#### [Directions for this task]
What you return should match the data below exactly, line for line.

#### [Data provided]
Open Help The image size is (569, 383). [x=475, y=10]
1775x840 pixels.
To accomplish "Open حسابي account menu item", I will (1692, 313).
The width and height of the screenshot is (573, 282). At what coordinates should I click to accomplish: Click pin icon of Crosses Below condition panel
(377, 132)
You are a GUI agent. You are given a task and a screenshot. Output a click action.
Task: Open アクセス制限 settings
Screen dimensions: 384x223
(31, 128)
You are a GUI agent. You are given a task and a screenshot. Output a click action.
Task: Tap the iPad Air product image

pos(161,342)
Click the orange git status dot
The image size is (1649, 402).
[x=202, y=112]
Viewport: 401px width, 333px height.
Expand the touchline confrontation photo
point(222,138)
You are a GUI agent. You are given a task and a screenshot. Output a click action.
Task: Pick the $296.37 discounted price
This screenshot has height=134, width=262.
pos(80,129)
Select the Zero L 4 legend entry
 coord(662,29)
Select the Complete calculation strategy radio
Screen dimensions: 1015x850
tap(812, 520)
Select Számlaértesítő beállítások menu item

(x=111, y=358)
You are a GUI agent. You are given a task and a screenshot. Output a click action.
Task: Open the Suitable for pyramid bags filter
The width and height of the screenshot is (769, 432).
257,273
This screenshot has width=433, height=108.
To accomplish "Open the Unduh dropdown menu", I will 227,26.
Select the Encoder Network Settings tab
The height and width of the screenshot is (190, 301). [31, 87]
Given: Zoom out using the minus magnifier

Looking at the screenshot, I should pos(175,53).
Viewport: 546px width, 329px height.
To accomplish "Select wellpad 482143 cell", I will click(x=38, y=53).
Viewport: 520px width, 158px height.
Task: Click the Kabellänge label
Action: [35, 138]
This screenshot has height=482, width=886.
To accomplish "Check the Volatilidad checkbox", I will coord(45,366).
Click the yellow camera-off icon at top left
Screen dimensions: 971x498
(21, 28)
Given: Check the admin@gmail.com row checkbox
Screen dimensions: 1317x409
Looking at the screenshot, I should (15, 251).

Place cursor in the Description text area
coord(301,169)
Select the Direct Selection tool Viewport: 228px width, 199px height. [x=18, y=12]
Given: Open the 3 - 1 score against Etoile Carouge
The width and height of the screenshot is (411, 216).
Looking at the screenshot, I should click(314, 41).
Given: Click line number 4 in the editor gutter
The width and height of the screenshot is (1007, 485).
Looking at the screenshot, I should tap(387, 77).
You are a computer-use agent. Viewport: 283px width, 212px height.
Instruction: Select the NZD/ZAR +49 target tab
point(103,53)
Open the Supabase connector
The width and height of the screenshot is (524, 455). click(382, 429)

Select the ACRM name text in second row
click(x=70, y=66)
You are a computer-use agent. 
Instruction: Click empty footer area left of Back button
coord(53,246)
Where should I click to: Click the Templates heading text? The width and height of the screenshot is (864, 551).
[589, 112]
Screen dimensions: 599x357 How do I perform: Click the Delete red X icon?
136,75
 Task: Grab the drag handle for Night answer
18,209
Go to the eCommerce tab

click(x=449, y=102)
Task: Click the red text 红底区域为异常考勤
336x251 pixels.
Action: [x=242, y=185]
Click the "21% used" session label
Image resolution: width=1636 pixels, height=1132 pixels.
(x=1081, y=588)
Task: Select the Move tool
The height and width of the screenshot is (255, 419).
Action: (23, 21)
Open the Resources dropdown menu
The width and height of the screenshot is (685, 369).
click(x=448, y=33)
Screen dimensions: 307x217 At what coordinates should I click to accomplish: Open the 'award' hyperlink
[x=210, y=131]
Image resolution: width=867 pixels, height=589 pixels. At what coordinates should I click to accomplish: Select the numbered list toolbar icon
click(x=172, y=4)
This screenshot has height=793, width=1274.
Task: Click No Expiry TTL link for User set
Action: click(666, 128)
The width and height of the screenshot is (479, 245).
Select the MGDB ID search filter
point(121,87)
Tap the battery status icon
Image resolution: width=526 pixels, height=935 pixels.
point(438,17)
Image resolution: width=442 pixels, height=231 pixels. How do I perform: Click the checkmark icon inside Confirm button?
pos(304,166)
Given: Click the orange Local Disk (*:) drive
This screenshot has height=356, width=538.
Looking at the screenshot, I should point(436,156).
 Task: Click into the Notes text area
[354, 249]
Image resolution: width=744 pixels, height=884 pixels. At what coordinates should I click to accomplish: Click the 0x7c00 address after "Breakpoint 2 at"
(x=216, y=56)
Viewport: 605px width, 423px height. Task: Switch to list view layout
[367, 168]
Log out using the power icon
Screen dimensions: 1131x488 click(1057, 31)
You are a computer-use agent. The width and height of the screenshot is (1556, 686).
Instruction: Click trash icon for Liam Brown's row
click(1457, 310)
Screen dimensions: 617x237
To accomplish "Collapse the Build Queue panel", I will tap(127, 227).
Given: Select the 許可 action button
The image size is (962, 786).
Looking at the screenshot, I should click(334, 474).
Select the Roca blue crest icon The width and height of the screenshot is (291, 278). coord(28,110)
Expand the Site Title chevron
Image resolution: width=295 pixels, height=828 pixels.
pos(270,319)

#### [Task answer]
Open Help The image size is (569, 383). [x=475, y=10]
1775x840 pixels.
To accomplish "Open حسابي account menu item", I will (1692, 313).
The width and height of the screenshot is (573, 282). At what coordinates should I click to accomplish: Click pin icon of Crosses Below condition panel
(377, 132)
You are a GUI agent. You are given a task and a screenshot. Output a click action.
Task: Open アクセス制限 settings
Screen dimensions: 384x223
(31, 128)
You are a GUI agent. You are given a task and a screenshot. Output a click action.
Task: Tap the iPad Air product image

pos(161,342)
Click the orange git status dot
The image size is (1649, 402).
[x=202, y=112]
Viewport: 401px width, 333px height.
Expand the touchline confrontation photo
point(222,138)
You are a GUI agent. You are given a task and a screenshot. Output a click action.
Task: Pick the $296.37 discounted price
This screenshot has height=134, width=262.
pos(80,129)
Select the Zero L 4 legend entry
 coord(662,29)
Select the Complete calculation strategy radio
Screen dimensions: 1015x850
tap(812, 520)
Select Számlaértesítő beállítások menu item

(x=111, y=358)
You are a GUI agent. You are given a task and a screenshot. Output a click action.
Task: Open the Suitable for pyramid bags filter
The width and height of the screenshot is (769, 432).
257,273
This screenshot has width=433, height=108.
To accomplish "Open the Unduh dropdown menu", I will 227,26.
Select the Encoder Network Settings tab
The height and width of the screenshot is (190, 301). [31, 87]
Given: Zoom out using the minus magnifier

Looking at the screenshot, I should pos(175,53).
Viewport: 546px width, 329px height.
To accomplish "Select wellpad 482143 cell", I will click(x=38, y=53).
Viewport: 520px width, 158px height.
Task: Click the Kabellänge label
Action: [35, 138]
This screenshot has height=482, width=886.
To accomplish "Check the Volatilidad checkbox", I will coord(45,366).
Click the yellow camera-off icon at top left
Screen dimensions: 971x498
(21, 28)
Given: Check the admin@gmail.com row checkbox
Screen dimensions: 1317x409
Looking at the screenshot, I should (15, 251).

Place cursor in the Description text area
coord(301,169)
Select the Direct Selection tool Viewport: 228px width, 199px height. [x=18, y=12]
Given: Open the 3 - 1 score against Etoile Carouge
The width and height of the screenshot is (411, 216).
Looking at the screenshot, I should click(314, 41).
Given: Click line number 4 in the editor gutter
The width and height of the screenshot is (1007, 485).
Looking at the screenshot, I should tap(387, 77).
You are a computer-use agent. Viewport: 283px width, 212px height.
Instruction: Select the NZD/ZAR +49 target tab
point(103,53)
Open the Supabase connector
The width and height of the screenshot is (524, 455). click(382, 429)

Select the ACRM name text in second row
click(x=70, y=66)
You are a computer-use agent. 
Instruction: Click empty footer area left of Back button
coord(53,246)
Where should I click to: Click the Templates heading text? The width and height of the screenshot is (864, 551).
[589, 112]
Screen dimensions: 599x357 How do I perform: Click the Delete red X icon?
136,75
 Task: Grab the drag handle for Night answer
18,209
Go to the eCommerce tab

click(x=449, y=102)
Task: Click the red text 红底区域为异常考勤
336x251 pixels.
Action: [x=242, y=185]
Click the "21% used" session label
Image resolution: width=1636 pixels, height=1132 pixels.
(x=1081, y=588)
Task: Select the Move tool
The height and width of the screenshot is (255, 419).
Action: (23, 21)
Open the Resources dropdown menu
The width and height of the screenshot is (685, 369).
click(x=448, y=33)
Screen dimensions: 307x217 At what coordinates should I click to accomplish: Open the 'award' hyperlink
[x=210, y=131]
Image resolution: width=867 pixels, height=589 pixels. At what coordinates should I click to accomplish: Select the numbered list toolbar icon
click(x=172, y=4)
This screenshot has height=793, width=1274.
Task: Click No Expiry TTL link for User set
Action: click(666, 128)
The width and height of the screenshot is (479, 245).
Select the MGDB ID search filter
point(121,87)
Tap the battery status icon
Image resolution: width=526 pixels, height=935 pixels.
point(438,17)
Image resolution: width=442 pixels, height=231 pixels. How do I perform: Click the checkmark icon inside Confirm button?
pos(304,166)
Given: Click the orange Local Disk (*:) drive
This screenshot has height=356, width=538.
Looking at the screenshot, I should point(436,156).
 Task: Click into the Notes text area
[354, 249]
Image resolution: width=744 pixels, height=884 pixels. At what coordinates should I click to accomplish: Click the 0x7c00 address after "Breakpoint 2 at"
(x=216, y=56)
Viewport: 605px width, 423px height. Task: Switch to list view layout
[367, 168]
Log out using the power icon
Screen dimensions: 1131x488 click(1057, 31)
You are a computer-use agent. The width and height of the screenshot is (1556, 686).
Instruction: Click trash icon for Liam Brown's row
click(1457, 310)
Screen dimensions: 617x237
To accomplish "Collapse the Build Queue panel", I will tap(127, 227).
Given: Select the 許可 action button
The image size is (962, 786).
Looking at the screenshot, I should click(334, 474).
Select the Roca blue crest icon The width and height of the screenshot is (291, 278). coord(28,110)
Expand the Site Title chevron
Image resolution: width=295 pixels, height=828 pixels.
pos(270,319)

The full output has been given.